== Records to use ==
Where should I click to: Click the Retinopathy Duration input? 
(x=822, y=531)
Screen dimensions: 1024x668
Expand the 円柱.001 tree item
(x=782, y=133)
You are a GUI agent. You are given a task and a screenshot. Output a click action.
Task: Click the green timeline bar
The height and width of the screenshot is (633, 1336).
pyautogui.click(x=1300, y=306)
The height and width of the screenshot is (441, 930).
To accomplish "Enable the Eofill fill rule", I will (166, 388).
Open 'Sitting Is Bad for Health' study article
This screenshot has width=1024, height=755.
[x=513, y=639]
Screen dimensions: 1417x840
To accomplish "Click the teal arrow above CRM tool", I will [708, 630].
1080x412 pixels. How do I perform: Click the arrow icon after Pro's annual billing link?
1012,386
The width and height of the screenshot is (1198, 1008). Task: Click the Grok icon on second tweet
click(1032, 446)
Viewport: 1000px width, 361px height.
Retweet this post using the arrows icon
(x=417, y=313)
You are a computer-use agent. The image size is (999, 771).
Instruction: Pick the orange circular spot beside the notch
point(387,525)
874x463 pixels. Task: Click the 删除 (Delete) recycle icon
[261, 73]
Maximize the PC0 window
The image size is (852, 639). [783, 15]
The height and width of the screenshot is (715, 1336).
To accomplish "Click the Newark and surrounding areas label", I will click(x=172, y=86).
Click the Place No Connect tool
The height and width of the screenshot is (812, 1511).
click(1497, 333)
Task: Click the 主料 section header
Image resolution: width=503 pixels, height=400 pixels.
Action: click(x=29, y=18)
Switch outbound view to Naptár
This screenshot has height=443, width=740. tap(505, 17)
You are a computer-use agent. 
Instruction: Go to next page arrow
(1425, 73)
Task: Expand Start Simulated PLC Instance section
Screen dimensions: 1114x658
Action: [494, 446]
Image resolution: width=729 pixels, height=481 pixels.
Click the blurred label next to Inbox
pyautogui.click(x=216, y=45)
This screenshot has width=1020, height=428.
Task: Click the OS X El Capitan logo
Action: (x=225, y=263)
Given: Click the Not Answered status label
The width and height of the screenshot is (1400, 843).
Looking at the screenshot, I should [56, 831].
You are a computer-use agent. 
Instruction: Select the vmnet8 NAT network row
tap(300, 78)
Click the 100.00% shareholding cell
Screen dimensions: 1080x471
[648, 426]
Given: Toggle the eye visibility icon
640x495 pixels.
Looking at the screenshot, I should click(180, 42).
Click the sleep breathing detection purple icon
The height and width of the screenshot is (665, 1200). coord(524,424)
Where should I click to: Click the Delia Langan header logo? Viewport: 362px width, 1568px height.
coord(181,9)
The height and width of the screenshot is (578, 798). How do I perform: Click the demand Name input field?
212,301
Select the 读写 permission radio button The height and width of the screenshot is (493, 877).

== What you have to do ==
Give back the full listing exactly as it stands above.

== Answer below ==
Where should I click to: Click the Retinopathy Duration input? 
(x=822, y=531)
Screen dimensions: 1024x668
Expand the 円柱.001 tree item
(x=782, y=133)
You are a GUI agent. You are given a task and a screenshot. Output a click action.
Task: Click the green timeline bar
The height and width of the screenshot is (633, 1336).
pyautogui.click(x=1300, y=306)
The height and width of the screenshot is (441, 930).
To accomplish "Enable the Eofill fill rule", I will (166, 388).
Open 'Sitting Is Bad for Health' study article
This screenshot has width=1024, height=755.
[x=513, y=639]
Screen dimensions: 1417x840
To accomplish "Click the teal arrow above CRM tool", I will [708, 630].
1080x412 pixels. How do I perform: Click the arrow icon after Pro's annual billing link?
1012,386
The width and height of the screenshot is (1198, 1008). Task: Click the Grok icon on second tweet
click(1032, 446)
Viewport: 1000px width, 361px height.
Retweet this post using the arrows icon
(x=417, y=313)
You are a computer-use agent. The image size is (999, 771).
Instruction: Pick the orange circular spot beside the notch
point(387,525)
874x463 pixels. Task: Click the 删除 (Delete) recycle icon
[261, 73]
Maximize the PC0 window
The image size is (852, 639). [783, 15]
The height and width of the screenshot is (715, 1336).
To accomplish "Click the Newark and surrounding areas label", I will click(x=172, y=86).
Click the Place No Connect tool
The height and width of the screenshot is (812, 1511).
click(1497, 333)
Task: Click the 主料 section header
Image resolution: width=503 pixels, height=400 pixels.
Action: click(x=29, y=18)
Switch outbound view to Naptár
This screenshot has height=443, width=740. tap(505, 17)
You are a computer-use agent. 
Instruction: Go to next page arrow
(1425, 73)
Task: Expand Start Simulated PLC Instance section
Screen dimensions: 1114x658
Action: [494, 446]
Image resolution: width=729 pixels, height=481 pixels.
Click the blurred label next to Inbox
pyautogui.click(x=216, y=45)
This screenshot has width=1020, height=428.
Task: Click the OS X El Capitan logo
Action: (x=225, y=263)
Given: Click the Not Answered status label
The width and height of the screenshot is (1400, 843).
Looking at the screenshot, I should [56, 831].
You are a computer-use agent. 
Instruction: Select the vmnet8 NAT network row
tap(300, 78)
Click the 100.00% shareholding cell
Screen dimensions: 1080x471
[648, 426]
Given: Toggle the eye visibility icon
640x495 pixels.
Looking at the screenshot, I should click(180, 42).
Click the sleep breathing detection purple icon
The height and width of the screenshot is (665, 1200). coord(524,424)
Where should I click to: Click the Delia Langan header logo? Viewport: 362px width, 1568px height.
coord(181,9)
The height and width of the screenshot is (578, 798). How do I perform: Click the demand Name input field?
212,301
Select the 读写 permission radio button The height and width of the screenshot is (493, 877).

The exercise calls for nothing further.